After sadly neglecting this blog, I was inspired to add to it after seeing how many people are reading it. Or at least viewing the page. It is amazing. In looking over my previous posts, I realize I've neglected to devote the amount of space it deserves to the East End Food Co-op. http://www.eastendfoodcoop.com/. Now that the farmers markets are almost all shut down, this is where I do most of my shopping. And you should too. It is $100 to join. Then you get a discount on all of your groceries. One Sunday a month there is a 10% off discount. And if you volunteer to work you also get a 10% discount.
They stock many local products and are very aware of issues surrounding food and the politics therein. They are a clearinghouse of information and are very responsive to their members. For example, they may be starting a local foods challenge. If you are interested, e-mail firstname.lastname@example.org. They will soon be putting signs by their produce indicating state of origin as well. And, in their most recent newsletter, they carried an article by a local beef farmer.
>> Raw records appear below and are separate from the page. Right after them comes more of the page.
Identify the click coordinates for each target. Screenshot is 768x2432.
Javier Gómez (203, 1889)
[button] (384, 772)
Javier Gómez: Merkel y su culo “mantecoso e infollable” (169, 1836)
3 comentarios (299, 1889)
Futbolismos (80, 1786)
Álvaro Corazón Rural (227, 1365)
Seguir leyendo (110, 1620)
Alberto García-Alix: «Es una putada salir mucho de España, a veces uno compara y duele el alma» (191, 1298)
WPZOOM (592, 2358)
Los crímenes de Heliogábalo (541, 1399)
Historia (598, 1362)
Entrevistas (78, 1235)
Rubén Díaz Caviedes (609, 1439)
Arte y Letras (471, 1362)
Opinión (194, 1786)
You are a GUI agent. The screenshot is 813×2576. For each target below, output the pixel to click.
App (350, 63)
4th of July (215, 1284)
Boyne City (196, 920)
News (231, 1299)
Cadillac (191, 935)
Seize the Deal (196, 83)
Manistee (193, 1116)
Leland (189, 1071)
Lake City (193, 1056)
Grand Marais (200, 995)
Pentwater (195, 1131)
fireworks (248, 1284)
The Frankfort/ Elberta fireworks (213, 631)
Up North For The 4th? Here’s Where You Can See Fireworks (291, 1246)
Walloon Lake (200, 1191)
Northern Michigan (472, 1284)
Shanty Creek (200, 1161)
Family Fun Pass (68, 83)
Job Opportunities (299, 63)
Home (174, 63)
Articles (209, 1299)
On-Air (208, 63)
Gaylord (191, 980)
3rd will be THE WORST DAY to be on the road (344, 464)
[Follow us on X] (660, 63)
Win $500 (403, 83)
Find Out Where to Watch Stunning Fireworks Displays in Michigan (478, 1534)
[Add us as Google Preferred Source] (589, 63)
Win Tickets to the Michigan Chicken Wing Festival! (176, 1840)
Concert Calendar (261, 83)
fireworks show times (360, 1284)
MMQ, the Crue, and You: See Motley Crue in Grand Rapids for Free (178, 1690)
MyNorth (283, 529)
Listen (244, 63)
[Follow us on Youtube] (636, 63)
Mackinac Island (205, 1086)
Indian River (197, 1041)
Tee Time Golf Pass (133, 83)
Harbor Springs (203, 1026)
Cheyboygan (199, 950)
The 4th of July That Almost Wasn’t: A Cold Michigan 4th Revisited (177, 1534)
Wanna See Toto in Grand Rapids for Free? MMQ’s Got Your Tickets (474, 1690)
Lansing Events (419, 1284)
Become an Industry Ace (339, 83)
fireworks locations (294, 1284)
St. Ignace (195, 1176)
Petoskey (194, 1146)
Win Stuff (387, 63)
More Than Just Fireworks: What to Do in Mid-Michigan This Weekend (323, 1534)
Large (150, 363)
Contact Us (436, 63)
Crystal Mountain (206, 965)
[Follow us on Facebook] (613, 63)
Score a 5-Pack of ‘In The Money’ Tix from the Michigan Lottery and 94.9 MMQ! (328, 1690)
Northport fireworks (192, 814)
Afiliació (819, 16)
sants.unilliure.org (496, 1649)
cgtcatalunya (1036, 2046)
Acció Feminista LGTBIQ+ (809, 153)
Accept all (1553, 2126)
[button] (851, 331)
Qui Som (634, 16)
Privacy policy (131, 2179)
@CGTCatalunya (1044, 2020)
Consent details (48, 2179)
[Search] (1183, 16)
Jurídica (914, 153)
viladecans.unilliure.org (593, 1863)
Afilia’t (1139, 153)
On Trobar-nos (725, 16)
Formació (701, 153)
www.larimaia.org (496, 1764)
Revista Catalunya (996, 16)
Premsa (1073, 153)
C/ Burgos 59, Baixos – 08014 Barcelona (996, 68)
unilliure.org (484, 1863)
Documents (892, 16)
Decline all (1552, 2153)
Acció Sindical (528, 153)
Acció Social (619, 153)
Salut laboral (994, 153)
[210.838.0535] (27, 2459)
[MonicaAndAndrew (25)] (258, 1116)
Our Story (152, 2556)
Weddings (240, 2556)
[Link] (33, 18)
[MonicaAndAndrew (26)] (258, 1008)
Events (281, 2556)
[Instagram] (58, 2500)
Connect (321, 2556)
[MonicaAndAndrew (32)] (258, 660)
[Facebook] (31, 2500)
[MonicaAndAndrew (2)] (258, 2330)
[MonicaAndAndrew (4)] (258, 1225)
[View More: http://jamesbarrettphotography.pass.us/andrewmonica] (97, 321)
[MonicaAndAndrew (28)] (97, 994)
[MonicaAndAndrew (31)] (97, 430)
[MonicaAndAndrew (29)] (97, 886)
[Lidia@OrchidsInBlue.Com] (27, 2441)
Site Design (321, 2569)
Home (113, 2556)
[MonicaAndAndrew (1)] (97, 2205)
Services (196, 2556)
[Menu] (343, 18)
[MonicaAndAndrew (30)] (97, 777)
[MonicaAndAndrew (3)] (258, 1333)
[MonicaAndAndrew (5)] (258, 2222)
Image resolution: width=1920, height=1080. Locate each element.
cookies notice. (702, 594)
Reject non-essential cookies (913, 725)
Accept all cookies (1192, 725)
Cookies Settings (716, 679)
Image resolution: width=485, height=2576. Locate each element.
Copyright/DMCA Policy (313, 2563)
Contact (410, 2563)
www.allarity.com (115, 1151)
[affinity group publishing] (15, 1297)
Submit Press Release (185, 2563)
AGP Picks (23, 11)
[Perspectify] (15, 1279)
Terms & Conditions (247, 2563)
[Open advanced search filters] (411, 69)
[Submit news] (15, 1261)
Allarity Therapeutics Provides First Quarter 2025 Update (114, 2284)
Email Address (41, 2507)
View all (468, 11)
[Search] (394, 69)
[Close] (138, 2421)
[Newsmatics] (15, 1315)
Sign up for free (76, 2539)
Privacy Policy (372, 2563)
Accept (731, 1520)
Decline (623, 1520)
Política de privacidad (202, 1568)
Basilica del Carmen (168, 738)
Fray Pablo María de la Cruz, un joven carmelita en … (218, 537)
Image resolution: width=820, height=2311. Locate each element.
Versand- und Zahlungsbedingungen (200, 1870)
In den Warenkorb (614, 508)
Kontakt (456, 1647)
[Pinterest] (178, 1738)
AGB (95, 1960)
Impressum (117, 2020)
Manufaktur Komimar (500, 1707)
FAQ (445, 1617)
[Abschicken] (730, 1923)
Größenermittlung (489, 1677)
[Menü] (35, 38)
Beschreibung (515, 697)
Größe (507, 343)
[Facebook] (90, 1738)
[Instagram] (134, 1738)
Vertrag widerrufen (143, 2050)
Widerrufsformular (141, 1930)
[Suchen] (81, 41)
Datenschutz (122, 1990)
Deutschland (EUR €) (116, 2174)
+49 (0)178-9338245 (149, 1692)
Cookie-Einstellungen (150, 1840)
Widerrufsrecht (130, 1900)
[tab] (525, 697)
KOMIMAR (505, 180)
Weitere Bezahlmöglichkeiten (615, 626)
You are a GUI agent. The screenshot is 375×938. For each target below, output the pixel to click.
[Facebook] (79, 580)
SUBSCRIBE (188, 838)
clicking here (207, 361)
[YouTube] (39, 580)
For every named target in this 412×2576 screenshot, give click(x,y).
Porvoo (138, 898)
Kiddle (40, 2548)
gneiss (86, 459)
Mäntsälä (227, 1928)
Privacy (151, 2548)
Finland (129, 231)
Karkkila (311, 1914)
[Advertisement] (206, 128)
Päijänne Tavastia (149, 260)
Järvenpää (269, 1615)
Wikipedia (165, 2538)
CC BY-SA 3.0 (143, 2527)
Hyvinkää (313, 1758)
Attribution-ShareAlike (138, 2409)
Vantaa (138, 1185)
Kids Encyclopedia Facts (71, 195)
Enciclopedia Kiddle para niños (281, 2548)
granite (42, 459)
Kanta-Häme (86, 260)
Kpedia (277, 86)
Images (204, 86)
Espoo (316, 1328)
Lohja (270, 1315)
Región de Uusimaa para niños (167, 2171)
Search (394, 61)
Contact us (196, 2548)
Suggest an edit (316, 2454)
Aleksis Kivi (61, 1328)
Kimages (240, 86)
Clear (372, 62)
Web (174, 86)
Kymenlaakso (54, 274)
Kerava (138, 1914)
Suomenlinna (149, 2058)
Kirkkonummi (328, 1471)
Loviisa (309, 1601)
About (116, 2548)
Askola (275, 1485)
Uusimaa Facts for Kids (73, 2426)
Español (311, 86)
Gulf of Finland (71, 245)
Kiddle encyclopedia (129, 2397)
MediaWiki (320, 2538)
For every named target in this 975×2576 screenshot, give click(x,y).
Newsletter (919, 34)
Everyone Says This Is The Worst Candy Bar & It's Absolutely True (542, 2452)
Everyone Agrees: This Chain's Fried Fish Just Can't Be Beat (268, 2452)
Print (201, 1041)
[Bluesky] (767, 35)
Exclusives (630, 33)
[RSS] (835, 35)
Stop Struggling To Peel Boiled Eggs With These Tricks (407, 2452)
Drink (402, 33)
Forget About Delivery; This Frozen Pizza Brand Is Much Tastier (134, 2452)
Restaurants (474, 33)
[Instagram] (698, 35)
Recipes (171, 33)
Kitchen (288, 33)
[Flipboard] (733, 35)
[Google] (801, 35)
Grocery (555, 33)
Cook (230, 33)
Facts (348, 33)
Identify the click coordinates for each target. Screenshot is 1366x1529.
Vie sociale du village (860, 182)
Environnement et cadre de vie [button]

His cows are fed on grass and locally-produced grain. He is interested in selling shares from a group of local producers in Westmoreland County. If you are interested, e-mail email@example.com.
Some products I pick up at the Co-op are as follows: Kistaco Farms apple cider, Kistaco Farms apples (right now, golden delicious. which are.), Frankferd Farms soft winter wheat and local honey (there is a wide selection) in the bulk foods section, Mediterra bagels, Wood Street Bakery bread (I like the honey wheat), Frankferd Farms pancake mix, and cheese and butter (salted and unsalted) from Minerva Farms dairy in Ohio (within 100 miles) http://www.cheesehere.com/. They have every kind of cheese you can imagine (swiss, cheddar, monterey jack, mozzerella, goat cheddar, American and a parmesan approximation just to name a few). They are not gourmet cheeses by any stretch, but they are very tasty and not too expensive. The Co-op does carry some more gourmet style cheeses from local producers such as Stone Meadow. I also purchase eggs there (usually from Nu-Way farms -- free range) and they now carry Brunton Farm milk in glass bottles. They are having a supply and demand problem with this milk (in that their supply can't keep up with the demand). I also get Woo City ice cream (from Ohio also) and anything else I should happen to want or need. I trust that these people know where their food is coming from and that it is the best they can get.
They also carry local meat (including bison and elk) in their freezer along with a very limited assortment of fresh meat -- most of it local. Of course they have lots of organic stuff from all over the place, including the best looking produce in the city, supplements, cleaning products, etc. See you there!